====== DOCUMENT PASSAGE ======

Detailed patterns (mechanical sympathy, complex SQL, pagination): references/patterns.md.
Measure First
EXPLAIN (ANALYZE, BUFFERS, FORMAT TEXT)
SELECT users.*, COUNT(orders.id) AS order_count
FROM users
LEFT JOIN orders ON orders.user_id = users.id
WHERE users.created_at > '2024-01-01'
GROUP BY users.id;
Key metrics: Seq Scan vs Index Scan, rows estimated vs actual, Buffers shared hit vs read.
# Rails integration
User.where(active: true).includes(:orders).explain(:analyze)
Index Design
Composite (column order matters)
# WHERE status = ? AND created_at > ? ORDER BY priority
add_index :tasks, [:status, :priority, :created_at]
Partial (PostgreSQL)
add_index :users, :email, where: "deleted_at IS NULL", name: "index_active_users_email"
add_index :jobs, :priority, where: "status = 'pending'"
Expression
add_index :users, 'LOWER(email)', name: 'index_users_on_lower_email'
add_index :products, "(metadata->>'category')", name: 'index_products_on_category'
Covering (index-only scans)
add_index :orders, [:user_id, :created_at], include: [:total, :status]
GIN (JSONB / arrays)
add_index :products, :metadata, using: :gin
add_index :products, :metadata, using: :gin, opclass: :jsonb_path_ops
GiST (range / geometric / exclusion)
add_index :reservations, :date_range, using: :gist
add_index :locations, :coordinates, using: :gist
execute <<-SQL
ALTER TABLE reservations
ADD CONSTRAINT no_overlap
EXCLUDE USING gist (room_id WITH =, date_range WITH &&);
SQL
Use GiST for: range queries, geometric/spatial data, nearest-neighbor, exclusion constraints.
BRIN (large correlated tables)
add_index :events, :created_at, using: :brin
add_index :logs, :timestamp, using: :brin, with: { pages_per_range: 32 }
Tradeoffs: 100x smaller than B-tree, fast writes, less precise. Best for append-only >10M rows.
Query Hints (sparingly)
SET LOCAL enable_seqscan = off;
SELECT * FROM large_table WHERE indexed_col = 'value';
RESET enable_seqscan;
If hints are needed regularly, statistics are stale or indexes are missing.
ActiveRecord
User.includes(:orders, :profile) # AR decides
User.preload(:orders).where(active: true) # separate queries
User.eager_load(:orders).where("orders.total > 100") # LEFT JOIN
User.strict_loading.includes(:orders) # prevent N+1 in dev
User.find_each(batch_size: 1000) { |u| process(u) }
User.in_batches(of: 1000).update_all(processed: true)
User.pluck(:email) # not User.all.map(&:email)
User.count # not User.all.size
Workflow
- Identify slow queries → logs or
pg_stat_statements - EXPLAIN ANALYZE the suspect query
- Inspect index usage: missing, unused, bloated
- Compare row estimates vs actual → stale stats need ANALYZE
- Flag sequential scans on large tables
- Check buffer stats for disk I/O
- Prescribe specific fix (index, rewrite, eager-load) with expected impact
- Validate in staging with prod-like volume
Output Schema
analysis:
query: string # SQL or AR code
current_time_ms: number
bottleneck: string # e.g. "seq scan on orders (1.2M rows)"
recommendations:
- title: string
impact: high | medium | low
implementation: string # code/SQL
expected_time_ms: number

====== MATERIAL PROVIDED ======

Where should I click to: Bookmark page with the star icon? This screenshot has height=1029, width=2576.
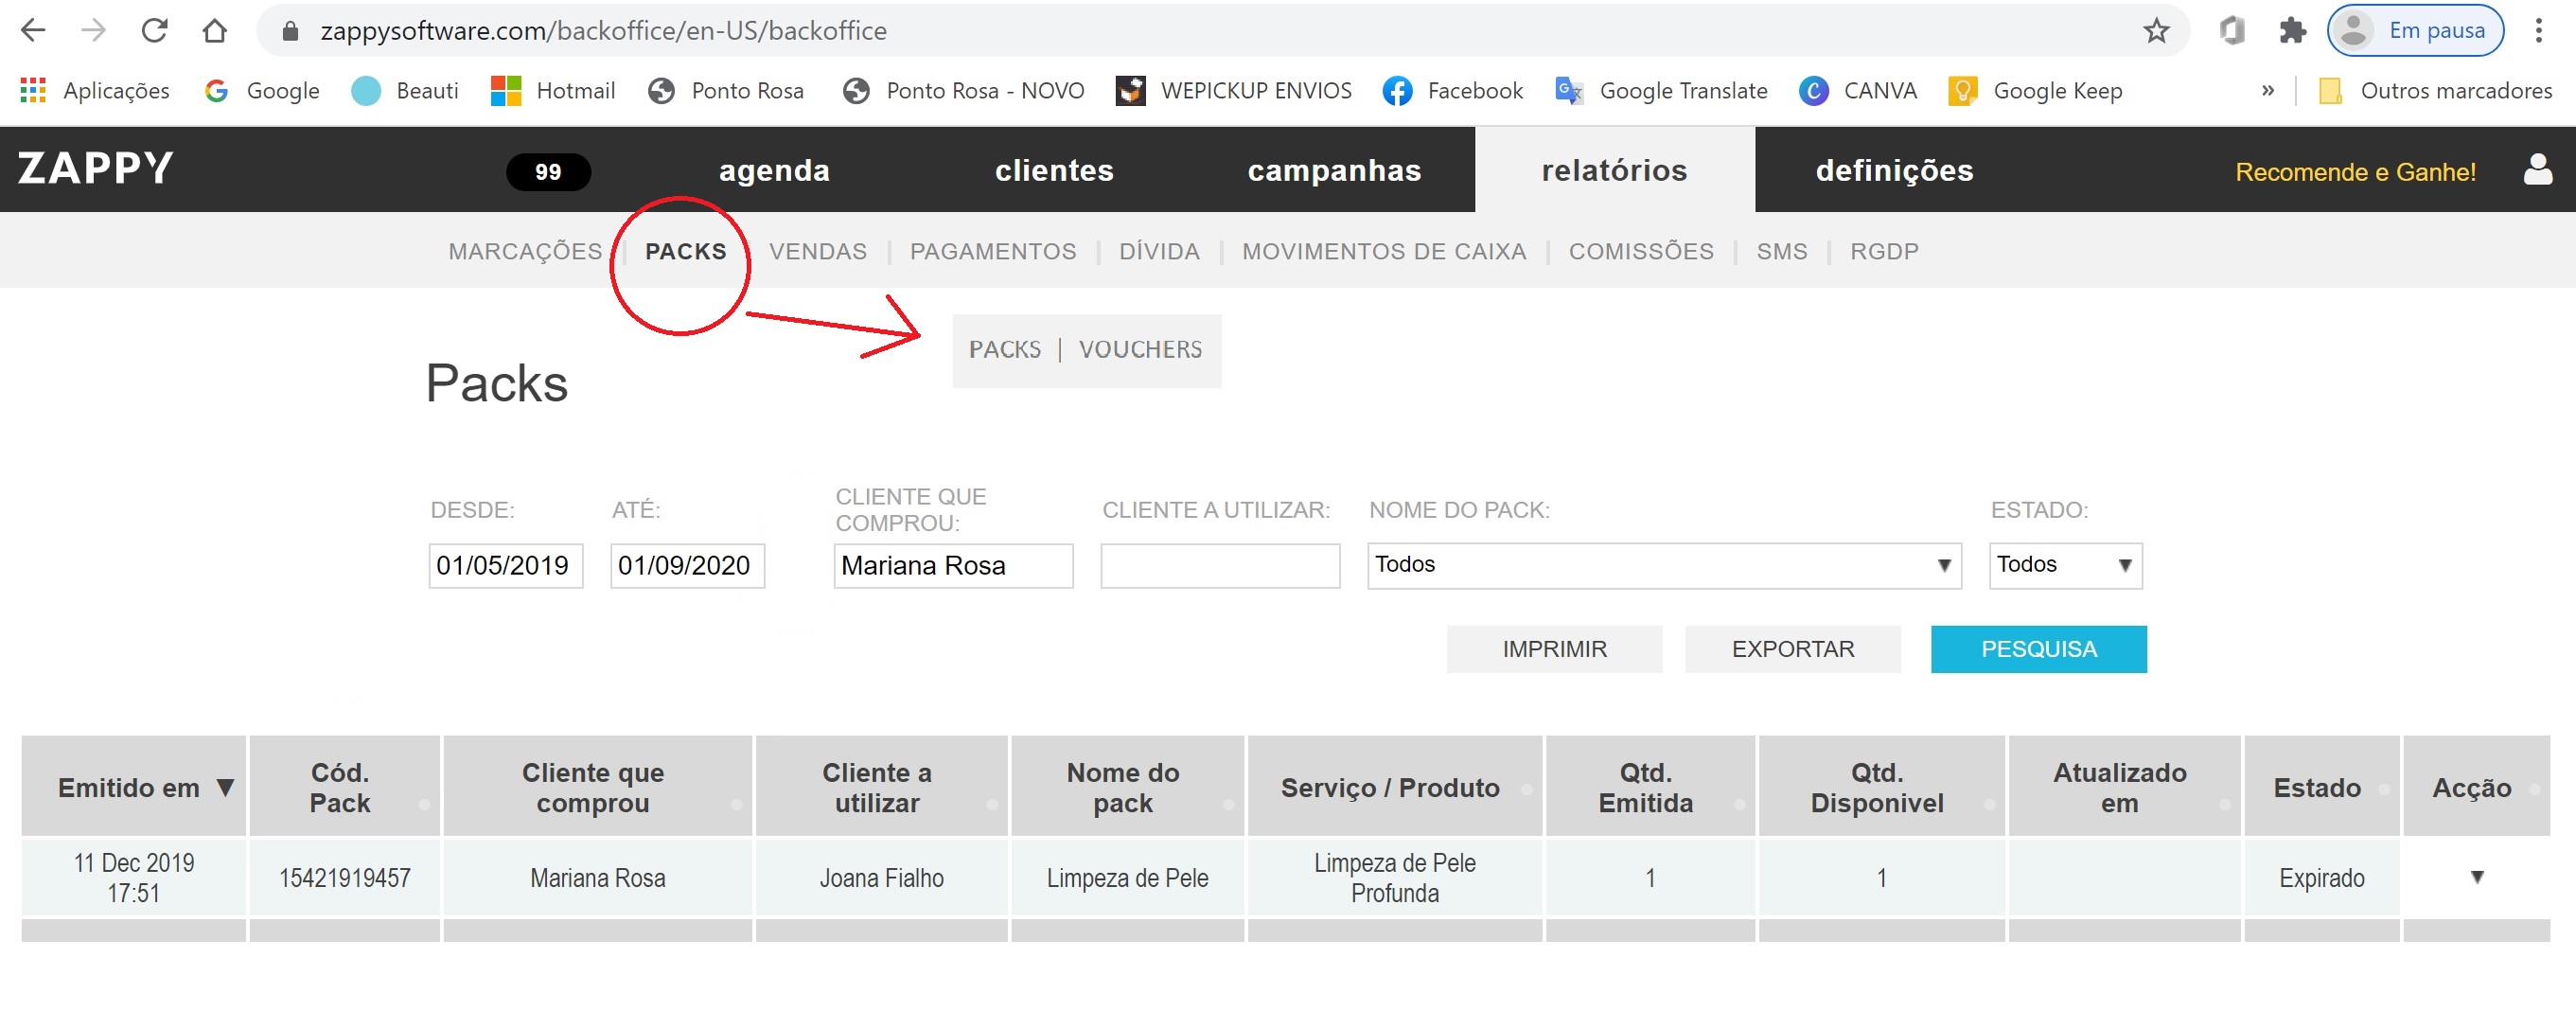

======

Copy out the stretch of the query tuning text above from "Query Hints (sparingly)" through "# not User.all.map(&:email)".

▶ [ANSWER TO THIS TASK]:
Query Hints (sparingly)
SET LOCAL enable_seqscan = off;
SELECT * FROM large_table WHERE indexed_col = 'value';
RESET enable_seqscan;
If hints are needed regularly, statistics are stale or indexes are missing.
ActiveRecord
User.includes(:orders, :profile) # AR decides
User.preload(:orders).where(active: true) # separate queries
User.eager_load(:orders).where("orders.total > 100") # LEFT JOIN
User.strict_loading.includes(:orders) # prevent N+1 in dev
User.find_each(batch_size: 1000) { |u| process(u) }
User.in_batches(of: 1000).update_all(processed: true)
User.pluck(:email) # not User.all.map(&:email)